> Rows
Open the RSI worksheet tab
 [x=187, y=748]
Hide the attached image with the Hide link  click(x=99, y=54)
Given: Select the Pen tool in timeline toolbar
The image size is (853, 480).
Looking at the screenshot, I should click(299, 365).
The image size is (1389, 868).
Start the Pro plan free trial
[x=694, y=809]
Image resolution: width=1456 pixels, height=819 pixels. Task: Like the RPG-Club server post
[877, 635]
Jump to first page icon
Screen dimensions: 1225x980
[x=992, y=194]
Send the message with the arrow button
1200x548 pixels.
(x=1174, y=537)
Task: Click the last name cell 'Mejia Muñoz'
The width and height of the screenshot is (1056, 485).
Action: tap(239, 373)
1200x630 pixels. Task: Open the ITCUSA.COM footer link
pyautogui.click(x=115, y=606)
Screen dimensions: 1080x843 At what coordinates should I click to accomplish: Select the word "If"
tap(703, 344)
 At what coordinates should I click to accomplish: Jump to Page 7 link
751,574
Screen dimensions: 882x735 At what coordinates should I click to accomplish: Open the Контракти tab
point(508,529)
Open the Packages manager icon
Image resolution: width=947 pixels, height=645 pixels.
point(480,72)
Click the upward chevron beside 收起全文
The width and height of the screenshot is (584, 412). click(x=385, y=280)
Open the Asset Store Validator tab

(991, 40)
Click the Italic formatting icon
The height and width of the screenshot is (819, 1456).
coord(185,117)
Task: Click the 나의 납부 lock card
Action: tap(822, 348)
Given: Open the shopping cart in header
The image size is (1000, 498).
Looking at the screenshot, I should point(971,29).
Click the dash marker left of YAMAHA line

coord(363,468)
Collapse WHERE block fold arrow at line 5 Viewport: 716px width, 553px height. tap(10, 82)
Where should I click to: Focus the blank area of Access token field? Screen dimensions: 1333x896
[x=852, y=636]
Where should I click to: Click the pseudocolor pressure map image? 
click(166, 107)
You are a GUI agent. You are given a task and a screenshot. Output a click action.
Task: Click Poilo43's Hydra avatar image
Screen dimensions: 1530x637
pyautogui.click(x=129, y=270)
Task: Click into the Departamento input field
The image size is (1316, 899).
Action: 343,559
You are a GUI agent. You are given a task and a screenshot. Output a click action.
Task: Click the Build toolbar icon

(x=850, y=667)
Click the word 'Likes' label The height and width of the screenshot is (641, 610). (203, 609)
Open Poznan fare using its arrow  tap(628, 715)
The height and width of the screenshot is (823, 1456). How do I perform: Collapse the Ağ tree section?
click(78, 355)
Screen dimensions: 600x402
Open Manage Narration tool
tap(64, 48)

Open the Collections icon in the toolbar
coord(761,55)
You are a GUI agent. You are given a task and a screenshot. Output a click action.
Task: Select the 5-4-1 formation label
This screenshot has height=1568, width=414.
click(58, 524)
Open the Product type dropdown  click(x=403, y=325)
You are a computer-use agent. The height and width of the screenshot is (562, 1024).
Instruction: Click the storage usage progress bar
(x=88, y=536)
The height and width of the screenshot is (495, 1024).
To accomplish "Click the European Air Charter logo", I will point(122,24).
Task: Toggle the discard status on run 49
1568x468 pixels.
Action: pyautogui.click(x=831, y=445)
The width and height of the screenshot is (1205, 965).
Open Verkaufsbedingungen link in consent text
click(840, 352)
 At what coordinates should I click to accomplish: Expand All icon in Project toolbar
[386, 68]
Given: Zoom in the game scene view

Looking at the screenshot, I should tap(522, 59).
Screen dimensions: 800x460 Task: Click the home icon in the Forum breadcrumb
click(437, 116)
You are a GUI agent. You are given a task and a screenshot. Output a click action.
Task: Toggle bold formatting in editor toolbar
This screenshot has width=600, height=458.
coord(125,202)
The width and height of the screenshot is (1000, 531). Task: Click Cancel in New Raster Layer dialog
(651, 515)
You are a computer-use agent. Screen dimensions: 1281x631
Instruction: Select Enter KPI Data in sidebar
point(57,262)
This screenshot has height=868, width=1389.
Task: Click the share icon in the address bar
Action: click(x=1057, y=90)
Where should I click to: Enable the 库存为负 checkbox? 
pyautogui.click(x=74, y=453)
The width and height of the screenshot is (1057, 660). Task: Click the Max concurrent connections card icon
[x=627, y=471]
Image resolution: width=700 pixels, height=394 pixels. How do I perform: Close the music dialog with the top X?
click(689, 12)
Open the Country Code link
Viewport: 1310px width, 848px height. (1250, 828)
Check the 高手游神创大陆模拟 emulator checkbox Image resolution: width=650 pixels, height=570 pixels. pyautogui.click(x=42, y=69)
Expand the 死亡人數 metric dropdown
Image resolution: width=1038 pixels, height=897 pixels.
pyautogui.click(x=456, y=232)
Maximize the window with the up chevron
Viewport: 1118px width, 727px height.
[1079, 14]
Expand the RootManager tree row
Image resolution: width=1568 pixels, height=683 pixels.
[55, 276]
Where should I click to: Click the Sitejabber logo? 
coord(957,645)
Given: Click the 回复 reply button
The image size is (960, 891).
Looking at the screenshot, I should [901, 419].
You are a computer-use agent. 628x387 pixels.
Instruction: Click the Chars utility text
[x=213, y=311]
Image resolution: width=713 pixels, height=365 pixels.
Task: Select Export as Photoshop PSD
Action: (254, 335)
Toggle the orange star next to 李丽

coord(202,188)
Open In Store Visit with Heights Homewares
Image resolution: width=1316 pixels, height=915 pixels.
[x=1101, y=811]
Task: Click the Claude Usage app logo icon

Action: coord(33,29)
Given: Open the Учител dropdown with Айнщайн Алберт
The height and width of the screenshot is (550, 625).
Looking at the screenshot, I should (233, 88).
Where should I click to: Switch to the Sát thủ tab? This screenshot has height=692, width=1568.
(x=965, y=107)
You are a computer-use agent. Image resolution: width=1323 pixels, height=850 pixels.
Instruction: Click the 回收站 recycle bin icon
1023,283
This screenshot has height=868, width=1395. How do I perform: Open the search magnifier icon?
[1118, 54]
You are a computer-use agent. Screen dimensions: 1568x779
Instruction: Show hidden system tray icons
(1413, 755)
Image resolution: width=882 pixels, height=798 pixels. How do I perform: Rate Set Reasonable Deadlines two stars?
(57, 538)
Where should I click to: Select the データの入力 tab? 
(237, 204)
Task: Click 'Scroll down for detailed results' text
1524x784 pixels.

> Task description
Return every line above in its original order, with no change to any wording, number, or punctuation.

> Response
Open the RSI worksheet tab
 [x=187, y=748]
Hide the attached image with the Hide link  click(x=99, y=54)
Given: Select the Pen tool in timeline toolbar
The image size is (853, 480).
Looking at the screenshot, I should click(299, 365).
The image size is (1389, 868).
Start the Pro plan free trial
[x=694, y=809]
Image resolution: width=1456 pixels, height=819 pixels. Task: Like the RPG-Club server post
[877, 635]
Jump to first page icon
Screen dimensions: 1225x980
[x=992, y=194]
Send the message with the arrow button
1200x548 pixels.
(x=1174, y=537)
Task: Click the last name cell 'Mejia Muñoz'
The width and height of the screenshot is (1056, 485).
Action: tap(239, 373)
1200x630 pixels. Task: Open the ITCUSA.COM footer link
pyautogui.click(x=115, y=606)
Screen dimensions: 1080x843 At what coordinates should I click to accomplish: Select the word "If"
tap(703, 344)
 At what coordinates should I click to accomplish: Jump to Page 7 link
751,574
Screen dimensions: 882x735 At what coordinates should I click to accomplish: Open the Контракти tab
point(508,529)
Open the Packages manager icon
Image resolution: width=947 pixels, height=645 pixels.
point(480,72)
Click the upward chevron beside 收起全文
The width and height of the screenshot is (584, 412). click(x=385, y=280)
Open the Asset Store Validator tab

(991, 40)
Click the Italic formatting icon
The height and width of the screenshot is (819, 1456).
coord(185,117)
Task: Click the 나의 납부 lock card
Action: tap(822, 348)
Given: Open the shopping cart in header
The image size is (1000, 498).
Looking at the screenshot, I should point(971,29).
Click the dash marker left of YAMAHA line

coord(363,468)
Collapse WHERE block fold arrow at line 5 Viewport: 716px width, 553px height. tap(10, 82)
Where should I click to: Focus the blank area of Access token field? Screen dimensions: 1333x896
[x=852, y=636]
Where should I click to: Click the pseudocolor pressure map image? 
click(166, 107)
You are a GUI agent. You are given a task and a screenshot. Output a click action.
Task: Click Poilo43's Hydra avatar image
Screen dimensions: 1530x637
pyautogui.click(x=129, y=270)
Task: Click into the Departamento input field
The image size is (1316, 899).
Action: 343,559
You are a GUI agent. You are given a task and a screenshot. Output a click action.
Task: Click the Build toolbar icon

(x=850, y=667)
Click the word 'Likes' label The height and width of the screenshot is (641, 610). (203, 609)
Open Poznan fare using its arrow  tap(628, 715)
The height and width of the screenshot is (823, 1456). How do I perform: Collapse the Ağ tree section?
click(78, 355)
Screen dimensions: 600x402
Open Manage Narration tool
tap(64, 48)

Open the Collections icon in the toolbar
coord(761,55)
You are a GUI agent. You are given a task and a screenshot. Output a click action.
Task: Select the 5-4-1 formation label
This screenshot has height=1568, width=414.
click(58, 524)
Open the Product type dropdown  click(x=403, y=325)
You are a computer-use agent. The height and width of the screenshot is (562, 1024).
Instruction: Click the storage usage progress bar
(x=88, y=536)
The height and width of the screenshot is (495, 1024).
To accomplish "Click the European Air Charter logo", I will point(122,24).
Task: Toggle the discard status on run 49
1568x468 pixels.
Action: pyautogui.click(x=831, y=445)
The width and height of the screenshot is (1205, 965).
Open Verkaufsbedingungen link in consent text
click(840, 352)
 At what coordinates should I click to accomplish: Expand All icon in Project toolbar
[386, 68]
Given: Zoom in the game scene view

Looking at the screenshot, I should tap(522, 59).
Screen dimensions: 800x460 Task: Click the home icon in the Forum breadcrumb
click(437, 116)
You are a GUI agent. You are given a task and a screenshot. Output a click action.
Task: Toggle bold formatting in editor toolbar
This screenshot has width=600, height=458.
coord(125,202)
The width and height of the screenshot is (1000, 531). Task: Click Cancel in New Raster Layer dialog
(651, 515)
You are a computer-use agent. Screen dimensions: 1281x631
Instruction: Select Enter KPI Data in sidebar
point(57,262)
This screenshot has height=868, width=1389.
Task: Click the share icon in the address bar
Action: click(x=1057, y=90)
Where should I click to: Enable the 库存为负 checkbox? 
pyautogui.click(x=74, y=453)
The width and height of the screenshot is (1057, 660). Task: Click the Max concurrent connections card icon
[x=627, y=471]
Image resolution: width=700 pixels, height=394 pixels. How do I perform: Close the music dialog with the top X?
click(689, 12)
Open the Country Code link
Viewport: 1310px width, 848px height. (1250, 828)
Check the 高手游神创大陆模拟 emulator checkbox Image resolution: width=650 pixels, height=570 pixels. pyautogui.click(x=42, y=69)
Expand the 死亡人數 metric dropdown
Image resolution: width=1038 pixels, height=897 pixels.
pyautogui.click(x=456, y=232)
Maximize the window with the up chevron
Viewport: 1118px width, 727px height.
[1079, 14]
Expand the RootManager tree row
Image resolution: width=1568 pixels, height=683 pixels.
[55, 276]
Where should I click to: Click the Sitejabber logo? 
coord(957,645)
Given: Click the 回复 reply button
The image size is (960, 891).
Looking at the screenshot, I should [901, 419].
You are a computer-use agent. 628x387 pixels.
Instruction: Click the Chars utility text
[x=213, y=311]
Image resolution: width=713 pixels, height=365 pixels.
Task: Select Export as Photoshop PSD
Action: (254, 335)
Toggle the orange star next to 李丽

coord(202,188)
Open In Store Visit with Heights Homewares
Image resolution: width=1316 pixels, height=915 pixels.
[x=1101, y=811]
Task: Click the Claude Usage app logo icon

Action: coord(33,29)
Given: Open the Учител dropdown with Айнщайн Алберт
The height and width of the screenshot is (550, 625).
Looking at the screenshot, I should (233, 88).
Where should I click to: Switch to the Sát thủ tab? This screenshot has height=692, width=1568.
(x=965, y=107)
You are a computer-use agent. Image resolution: width=1323 pixels, height=850 pixels.
Instruction: Click the 回收站 recycle bin icon
1023,283
This screenshot has height=868, width=1395. How do I perform: Open the search magnifier icon?
[1118, 54]
You are a computer-use agent. Screen dimensions: 1568x779
Instruction: Show hidden system tray icons
(1413, 755)
Image resolution: width=882 pixels, height=798 pixels. How do I perform: Rate Set Reasonable Deadlines two stars?
(57, 538)
Where should I click to: Select the データの入力 tab? 
(237, 204)
Task: Click 'Scroll down for detailed results' text
1524x784 pixels.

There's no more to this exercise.